Wednesday, June 21, 2006

AMQP - An Interesting Start

A few days ago the AMQP spec was announced on TSS. I quickly downloaded the spec and I have some initial impressions.

#1: I think it's unfortunate that the "AMQP" sounds too much like it has something to do with ActiveMQ which most folks abbreviate to AMQ, as in, "Have you downloaded AMQ 4?". This along with the fact that AMQ and AMQP are both related technologies, the first is a mom provider and the second is a wire protocol for mom providers.

#2: This is nice spec. I like the client specified "binding" concepts introduced in this spec. Perhaps these concepts can be introduced in higher level APIs like JMS one day.

#3: It seems that one of the goals of the spec is for vendors to be able to interoperate with each other. I have got a feeling that specs like WS-Notification or STOMP have a better chance at accomplishing this. Binary wire protocols are hard to implement and I doubt there will be many implementations of it. If a good open source reference implementation becomes available then this would become more plausible.

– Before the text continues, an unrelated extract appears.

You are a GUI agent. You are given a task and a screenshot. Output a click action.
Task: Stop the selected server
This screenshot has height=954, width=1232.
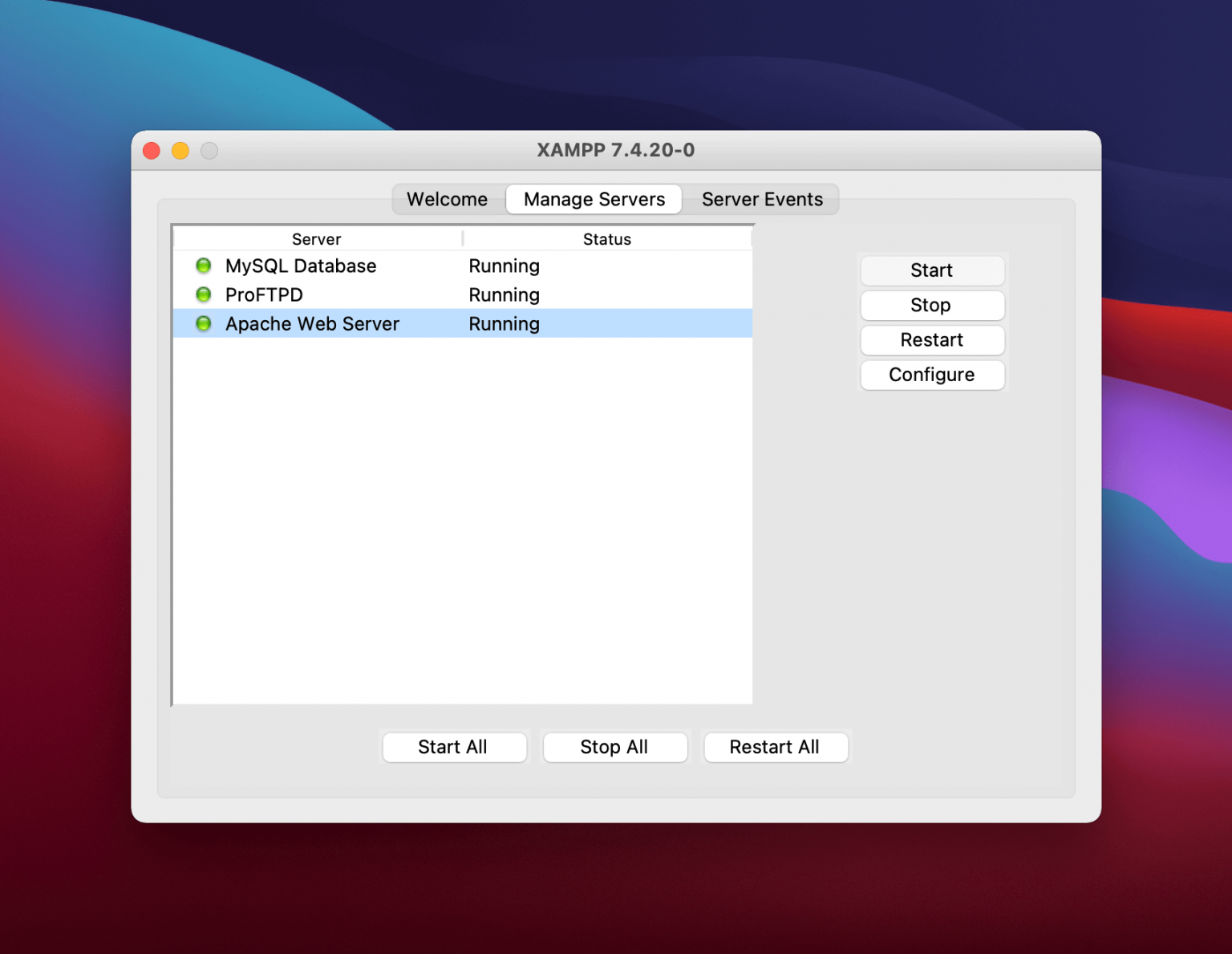pyautogui.click(x=931, y=305)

#4: It does not go into details of how the content of the messages should be encoded. This effectively means that JMS implementations will not be able to interoperate using AMQP since different implementations would encodes the content of a JMS Message differently. Even for simple things like TextMessage, would they use UTF-8 or ASCII? And it gets even more complex for messages lke StreamMessage and MapMessage.


#5: I may be wrong, but it seems like messages are always sent asynchronously. In some cases the JMS spec requires messages to be sent synchronously. Perhaps transactions can be used to simulate a synchronous send, but wouldn't that add substantial of overhead?

Saturday, June 17, 2006

Problems with Geronimo and RTC

The Apache Geronimo project has recently changed it's commit policy to a Review then Commit (RTC) policy. Which means no one can commit to the Geronimo project unless you submit a patch and then get 3 other Geronimo committers to review, apply, test, and then give you 3 +1s.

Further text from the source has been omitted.